◆ PASSAGE

Donald Trump’s former Twitter password didn’t exactly take a mastermind to crack, according to a hacker interviewed in the new Netflix documentary, The Antisocial Network: Memes to Mayhem, which began streaming today.
“I did indeed discover Donald Trump’s Twitter password, which was Maga2020 with an exclamation mark,” Aubrey Cottle said in the documentary. “He changed a single digit to Maga2024! That was the password for @realDonaldTrump. I had that shit!”
Cottle, who is identified by his online alias “kirtaner” in the documentary, is a Canadian “hacktivist,” who claims to be an early founding member of the online movement known as Anonymous. According to Cottle, he was a 4chan admin in the early days of the meme forum website, but was kicked off the server after he had a disagreement with 4chan founder Christopher Poole, aka “moot.” (Cottle says Poole wanted 4chan to become a social network more akin to Facebook, while Cottle felt the site should retain it anonymous, chaotic spirit.) Cottle got together with his like-minded 4chan friends, and founded Anonymous. The group would troll and “raid” other websites, as well as real-world targets, including the white supremacist commentator Hal Turner and the Church of Scientology. The group was known for using Guy Fawkes masks, and backed the Occupy Wall Street protests. But a lot of members weren’t hacking for a cause—they just thought it was funny.

◆ TASK DETAILS
In the passage about the Netflix documentary, what online alias identifies Aubrey Cottle? Answer using only the passage.

◆ INPUT DATA

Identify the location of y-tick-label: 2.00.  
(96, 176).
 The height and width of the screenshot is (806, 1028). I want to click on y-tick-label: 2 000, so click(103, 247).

◆ EXERCISE RESPONSE
He is identified as "kirtaner."